There’s plenty of problems with doing it this way, one of which is that it doesn’t cater at all for someone who has a comma in their name. So why on earth would I pick this option? Well…there was this one time where we had some tables being joined together, all hidden in a view, and the only thing I was allowed to change was the 1 column in the select list. Did it work? Yep. Was I happy with it? Secretly I was. Would I want to do it again? Nope. Stick with the first option.
Let me know in the comments if you have another way of aggregating a distinct list of strings or if you have a worse way than this?

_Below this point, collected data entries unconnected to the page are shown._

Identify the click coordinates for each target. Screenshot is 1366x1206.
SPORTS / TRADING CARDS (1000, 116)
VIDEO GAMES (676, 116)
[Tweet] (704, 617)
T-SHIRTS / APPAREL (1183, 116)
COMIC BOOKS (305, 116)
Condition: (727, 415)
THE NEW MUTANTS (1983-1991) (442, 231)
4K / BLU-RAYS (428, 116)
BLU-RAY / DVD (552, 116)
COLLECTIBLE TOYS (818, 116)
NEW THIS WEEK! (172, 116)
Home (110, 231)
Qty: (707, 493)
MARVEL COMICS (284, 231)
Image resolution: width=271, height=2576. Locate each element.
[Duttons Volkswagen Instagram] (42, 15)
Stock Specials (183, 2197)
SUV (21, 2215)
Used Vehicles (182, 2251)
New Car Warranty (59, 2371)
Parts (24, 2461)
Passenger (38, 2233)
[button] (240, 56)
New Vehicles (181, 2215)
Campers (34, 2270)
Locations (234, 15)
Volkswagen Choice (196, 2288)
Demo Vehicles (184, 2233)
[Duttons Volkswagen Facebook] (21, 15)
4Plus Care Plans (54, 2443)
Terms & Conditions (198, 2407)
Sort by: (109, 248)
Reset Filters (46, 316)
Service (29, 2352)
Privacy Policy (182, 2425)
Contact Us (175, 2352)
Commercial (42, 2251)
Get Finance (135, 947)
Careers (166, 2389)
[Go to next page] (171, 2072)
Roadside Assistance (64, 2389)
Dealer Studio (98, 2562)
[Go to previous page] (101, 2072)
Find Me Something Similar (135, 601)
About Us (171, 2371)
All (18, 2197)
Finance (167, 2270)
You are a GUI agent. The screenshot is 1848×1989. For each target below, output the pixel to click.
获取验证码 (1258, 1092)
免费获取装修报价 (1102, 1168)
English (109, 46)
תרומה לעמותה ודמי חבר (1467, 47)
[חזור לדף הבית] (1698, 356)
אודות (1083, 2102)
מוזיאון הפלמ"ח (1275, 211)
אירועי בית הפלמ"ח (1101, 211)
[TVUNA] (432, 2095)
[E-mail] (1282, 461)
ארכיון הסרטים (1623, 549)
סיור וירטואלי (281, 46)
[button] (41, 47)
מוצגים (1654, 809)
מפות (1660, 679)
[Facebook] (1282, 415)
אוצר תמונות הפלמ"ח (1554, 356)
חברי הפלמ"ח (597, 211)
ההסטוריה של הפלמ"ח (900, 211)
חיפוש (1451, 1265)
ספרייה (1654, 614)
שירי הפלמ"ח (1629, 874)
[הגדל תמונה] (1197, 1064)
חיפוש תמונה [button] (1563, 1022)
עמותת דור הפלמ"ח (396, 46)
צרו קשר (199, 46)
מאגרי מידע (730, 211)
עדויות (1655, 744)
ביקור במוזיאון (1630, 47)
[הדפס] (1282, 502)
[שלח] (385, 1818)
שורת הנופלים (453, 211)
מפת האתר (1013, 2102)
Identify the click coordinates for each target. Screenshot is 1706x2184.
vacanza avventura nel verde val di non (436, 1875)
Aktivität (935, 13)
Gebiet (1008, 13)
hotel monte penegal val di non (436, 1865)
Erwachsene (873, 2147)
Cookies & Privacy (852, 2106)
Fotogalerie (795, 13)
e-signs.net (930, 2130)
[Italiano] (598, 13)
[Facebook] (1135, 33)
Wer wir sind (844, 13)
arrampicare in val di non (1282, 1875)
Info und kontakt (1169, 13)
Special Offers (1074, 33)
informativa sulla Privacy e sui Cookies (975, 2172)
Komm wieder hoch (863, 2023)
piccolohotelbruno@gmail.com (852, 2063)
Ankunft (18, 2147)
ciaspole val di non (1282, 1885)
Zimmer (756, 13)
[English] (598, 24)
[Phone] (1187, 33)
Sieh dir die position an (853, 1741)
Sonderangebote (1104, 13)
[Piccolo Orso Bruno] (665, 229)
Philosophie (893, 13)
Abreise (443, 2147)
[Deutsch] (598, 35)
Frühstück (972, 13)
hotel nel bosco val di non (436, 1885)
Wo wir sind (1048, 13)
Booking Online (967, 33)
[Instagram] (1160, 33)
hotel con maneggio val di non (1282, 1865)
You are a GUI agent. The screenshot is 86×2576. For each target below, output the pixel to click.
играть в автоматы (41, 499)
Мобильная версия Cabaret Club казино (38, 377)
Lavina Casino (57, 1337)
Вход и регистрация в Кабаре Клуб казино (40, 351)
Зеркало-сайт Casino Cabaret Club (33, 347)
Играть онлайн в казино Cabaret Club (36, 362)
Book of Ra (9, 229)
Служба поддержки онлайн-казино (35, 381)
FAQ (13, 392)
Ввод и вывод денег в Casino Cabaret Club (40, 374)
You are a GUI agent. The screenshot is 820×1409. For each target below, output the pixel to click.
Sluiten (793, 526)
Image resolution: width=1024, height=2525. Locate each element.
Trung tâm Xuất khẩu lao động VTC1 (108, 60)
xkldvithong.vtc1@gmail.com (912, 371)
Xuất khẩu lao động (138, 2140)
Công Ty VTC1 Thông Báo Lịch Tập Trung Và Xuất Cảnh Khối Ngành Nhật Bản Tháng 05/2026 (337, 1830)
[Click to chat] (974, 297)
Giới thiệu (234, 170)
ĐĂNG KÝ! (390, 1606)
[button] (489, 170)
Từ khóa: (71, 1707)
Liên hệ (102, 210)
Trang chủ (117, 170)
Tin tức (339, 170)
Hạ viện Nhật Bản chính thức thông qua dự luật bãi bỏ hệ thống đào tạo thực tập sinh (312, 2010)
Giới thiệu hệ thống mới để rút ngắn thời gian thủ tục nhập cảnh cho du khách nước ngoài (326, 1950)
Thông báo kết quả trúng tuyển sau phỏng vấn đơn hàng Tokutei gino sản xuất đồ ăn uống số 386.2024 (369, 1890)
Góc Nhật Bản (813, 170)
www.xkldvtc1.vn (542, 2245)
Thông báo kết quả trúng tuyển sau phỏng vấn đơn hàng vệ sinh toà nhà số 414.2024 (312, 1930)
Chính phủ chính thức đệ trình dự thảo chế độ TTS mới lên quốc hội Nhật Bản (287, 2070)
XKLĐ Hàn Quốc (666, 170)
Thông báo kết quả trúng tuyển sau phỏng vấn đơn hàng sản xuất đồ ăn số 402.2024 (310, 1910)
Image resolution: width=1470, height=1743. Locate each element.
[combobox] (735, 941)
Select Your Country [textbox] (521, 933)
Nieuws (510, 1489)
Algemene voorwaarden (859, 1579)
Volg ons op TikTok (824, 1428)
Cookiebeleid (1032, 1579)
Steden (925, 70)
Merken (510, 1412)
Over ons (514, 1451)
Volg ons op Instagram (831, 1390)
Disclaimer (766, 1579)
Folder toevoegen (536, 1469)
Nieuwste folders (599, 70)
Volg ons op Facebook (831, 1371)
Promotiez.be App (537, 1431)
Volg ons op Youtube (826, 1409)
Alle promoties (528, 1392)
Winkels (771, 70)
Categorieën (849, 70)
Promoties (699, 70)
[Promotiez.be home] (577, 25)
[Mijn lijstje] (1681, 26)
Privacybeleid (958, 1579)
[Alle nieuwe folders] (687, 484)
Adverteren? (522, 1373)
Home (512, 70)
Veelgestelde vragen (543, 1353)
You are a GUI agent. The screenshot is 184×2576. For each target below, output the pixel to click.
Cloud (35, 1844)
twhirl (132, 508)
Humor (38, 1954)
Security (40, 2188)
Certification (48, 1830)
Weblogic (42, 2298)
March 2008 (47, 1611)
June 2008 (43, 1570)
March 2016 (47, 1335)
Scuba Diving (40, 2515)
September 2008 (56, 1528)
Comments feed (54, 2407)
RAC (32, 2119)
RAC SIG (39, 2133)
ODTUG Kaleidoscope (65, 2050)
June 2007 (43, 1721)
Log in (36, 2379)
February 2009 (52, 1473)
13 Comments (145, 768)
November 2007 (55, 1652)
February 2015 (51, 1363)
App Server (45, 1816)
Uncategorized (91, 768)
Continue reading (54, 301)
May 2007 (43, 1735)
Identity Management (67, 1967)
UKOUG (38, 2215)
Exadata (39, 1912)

Getting Distinct Values before STRING_AGG – Curated SQL
Aug 8, 2021, 10:10 pm[…] Greg Dodd shows how to remove duplicate values from a list before passing them to the STRING_AGG() f…: […]
Sajan Mani
May 5, 2022, 11:08 amAwesome query, helped me big time with a query I had to write.
Thank you!
Karin van Vaalen
Aug 8, 2022, 8:06 pmThanks a lot! Exactly what I was looking for.
Markie
Aug 8, 2022, 6:37 amAwesome!
Dima
Jun 6, 2023, 10:44 pmThe ugly way is not really ugly. Especially if you need STRING_AGG in more complex query than just Select Id, Name…
You can use other separator instead of comma (like | (Vertical bar)) vhich is not often present in any data.
The first apprach seems good in this simple example, but is not good in more complex query (like Select col1, col2, … col10, Sum(col11) )
You’ll need to make key column and join (select keyCol, AggDistinct) to your main request.
John Smith
Jun 6, 2024, 6:14 amThis was very helpful, specifically with getting a distinct list.
As it happens, Nicer didn’t work for me, and Ugly was just beautiful. Can you rename the sections accordingly please … 🙂
Thanks again.
kwikgal
Jul 7, 2024, 9:30 amThat’s just what I was looking for. As Dima says, the second method can be useful in more complex situations. I ended up using the not-so-ugly way.